START Entries provided
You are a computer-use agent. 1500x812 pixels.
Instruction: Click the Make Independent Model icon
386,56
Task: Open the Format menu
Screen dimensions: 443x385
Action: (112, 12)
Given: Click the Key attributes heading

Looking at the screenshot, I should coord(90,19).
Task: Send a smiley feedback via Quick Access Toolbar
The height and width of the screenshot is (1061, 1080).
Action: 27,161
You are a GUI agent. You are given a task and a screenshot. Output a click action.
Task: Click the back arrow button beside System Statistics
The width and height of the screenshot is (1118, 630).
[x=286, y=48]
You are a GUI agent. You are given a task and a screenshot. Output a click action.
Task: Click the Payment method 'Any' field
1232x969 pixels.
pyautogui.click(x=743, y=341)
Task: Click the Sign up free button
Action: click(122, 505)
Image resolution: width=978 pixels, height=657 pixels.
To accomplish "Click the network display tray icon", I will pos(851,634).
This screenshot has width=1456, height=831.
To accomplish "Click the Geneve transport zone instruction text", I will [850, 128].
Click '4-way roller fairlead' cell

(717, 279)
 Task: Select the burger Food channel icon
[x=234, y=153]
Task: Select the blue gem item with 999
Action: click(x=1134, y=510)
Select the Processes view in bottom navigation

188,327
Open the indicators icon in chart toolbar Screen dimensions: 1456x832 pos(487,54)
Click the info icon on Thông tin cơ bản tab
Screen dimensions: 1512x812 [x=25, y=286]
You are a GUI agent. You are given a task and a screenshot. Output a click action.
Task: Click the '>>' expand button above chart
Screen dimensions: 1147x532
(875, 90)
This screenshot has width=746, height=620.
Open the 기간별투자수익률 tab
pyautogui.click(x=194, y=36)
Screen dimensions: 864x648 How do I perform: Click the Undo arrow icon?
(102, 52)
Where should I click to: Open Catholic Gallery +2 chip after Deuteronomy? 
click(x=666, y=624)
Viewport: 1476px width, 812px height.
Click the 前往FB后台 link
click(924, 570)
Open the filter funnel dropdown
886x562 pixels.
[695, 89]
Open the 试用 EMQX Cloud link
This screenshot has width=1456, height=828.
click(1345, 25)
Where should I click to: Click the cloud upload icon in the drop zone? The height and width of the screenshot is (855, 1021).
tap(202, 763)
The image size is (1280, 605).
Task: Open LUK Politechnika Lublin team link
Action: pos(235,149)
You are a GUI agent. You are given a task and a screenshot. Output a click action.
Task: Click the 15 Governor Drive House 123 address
END Entries provided
▶ **Assignment**:
In the data above, find each line where the string "chart" appears, then copy it.

▶ **Solution below**:
Open the indicators icon in chart toolbar Screen dimensions: 1456x832 pos(487,54)
Task: Click the '>>' expand button above chart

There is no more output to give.